* _Activity_
Your reply should contain nothing except the lines from the one with "The height and" through the end of the listing below, reproduced exactly and stripped of pictures.

START Working data

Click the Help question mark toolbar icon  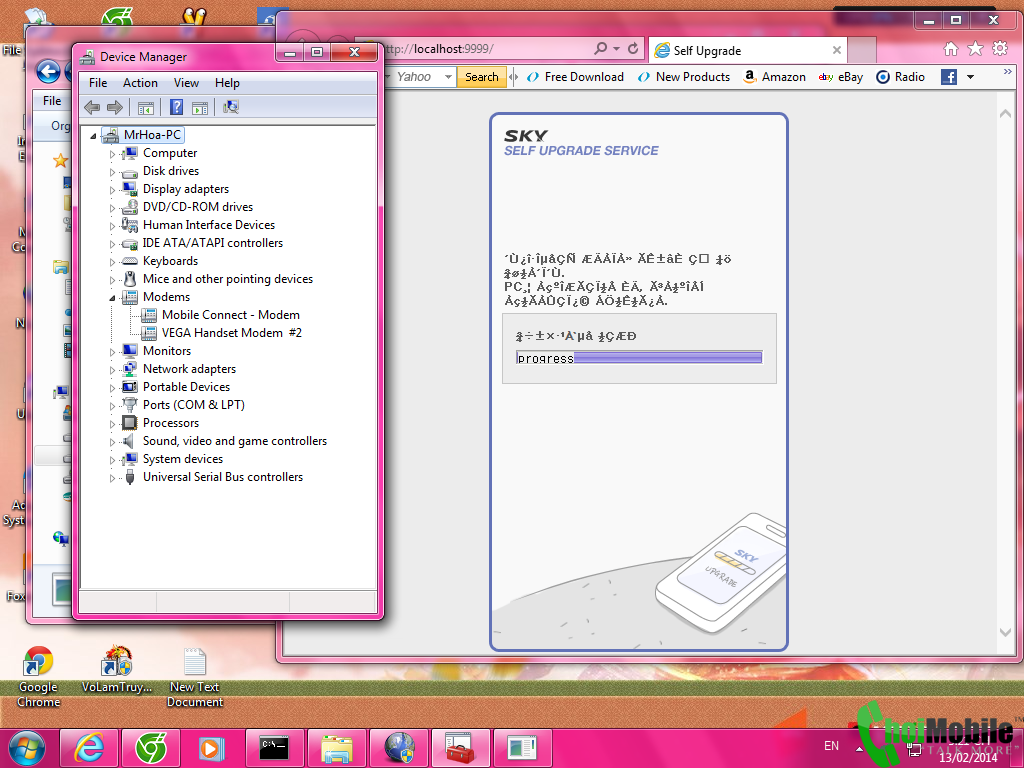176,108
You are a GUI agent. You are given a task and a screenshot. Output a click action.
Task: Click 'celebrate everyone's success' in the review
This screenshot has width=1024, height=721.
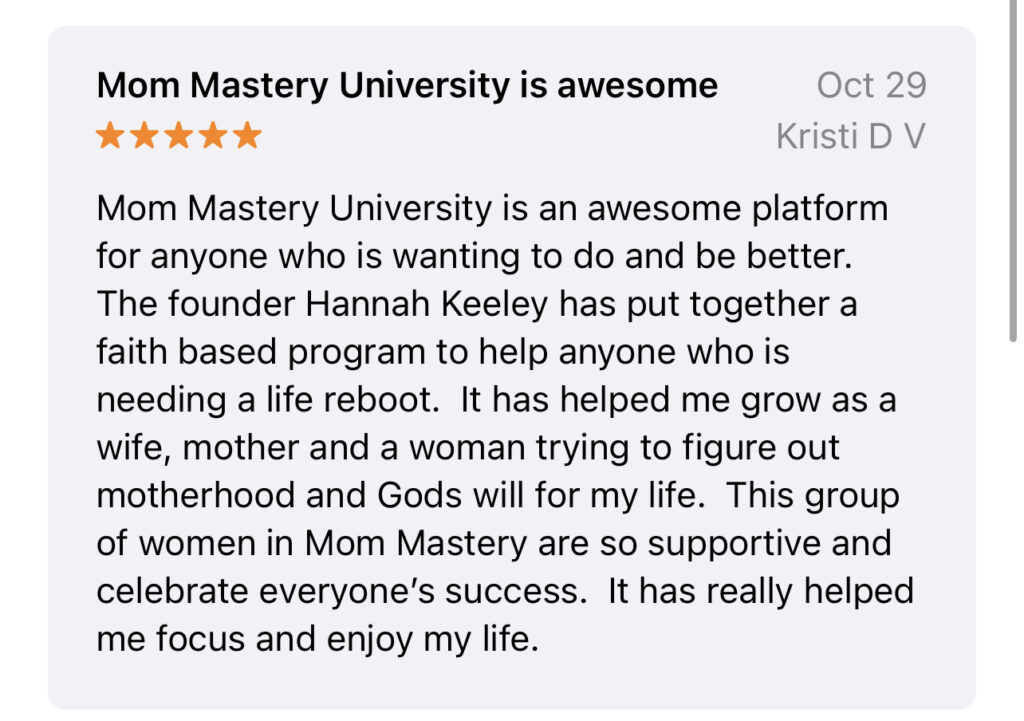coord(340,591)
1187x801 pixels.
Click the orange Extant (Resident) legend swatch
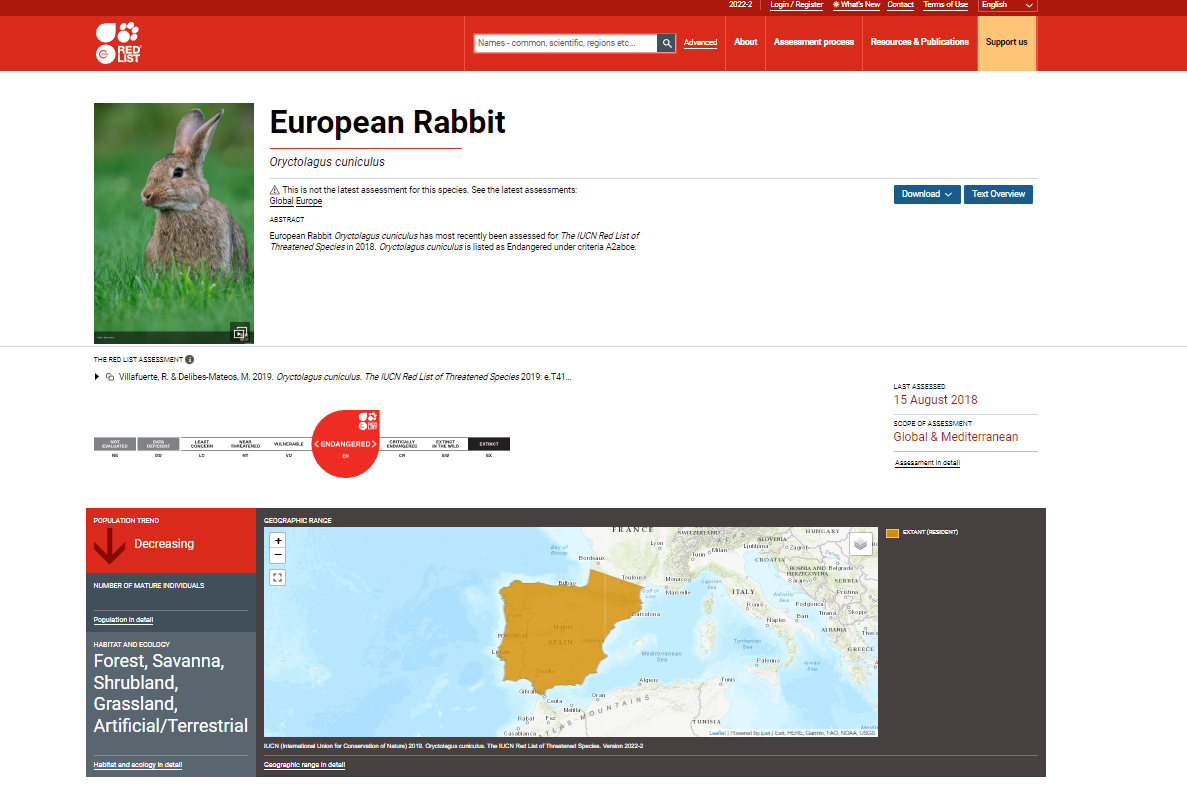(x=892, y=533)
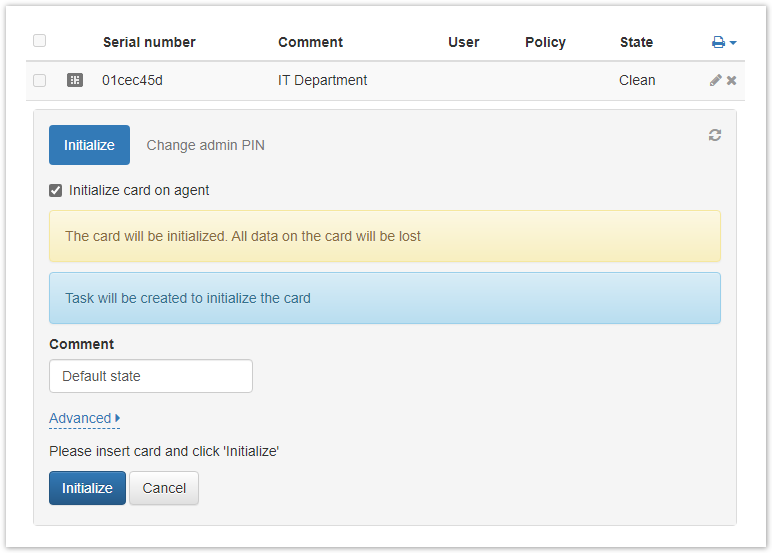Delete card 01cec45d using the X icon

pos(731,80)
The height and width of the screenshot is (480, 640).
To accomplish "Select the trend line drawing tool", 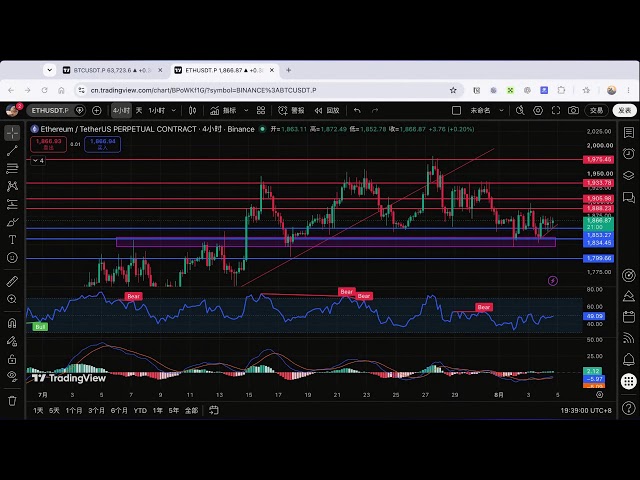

END Working data

* _Answer box_
The height and width of the screenshot is (480, 640).
To accomplish "Select the trend line drawing tool", 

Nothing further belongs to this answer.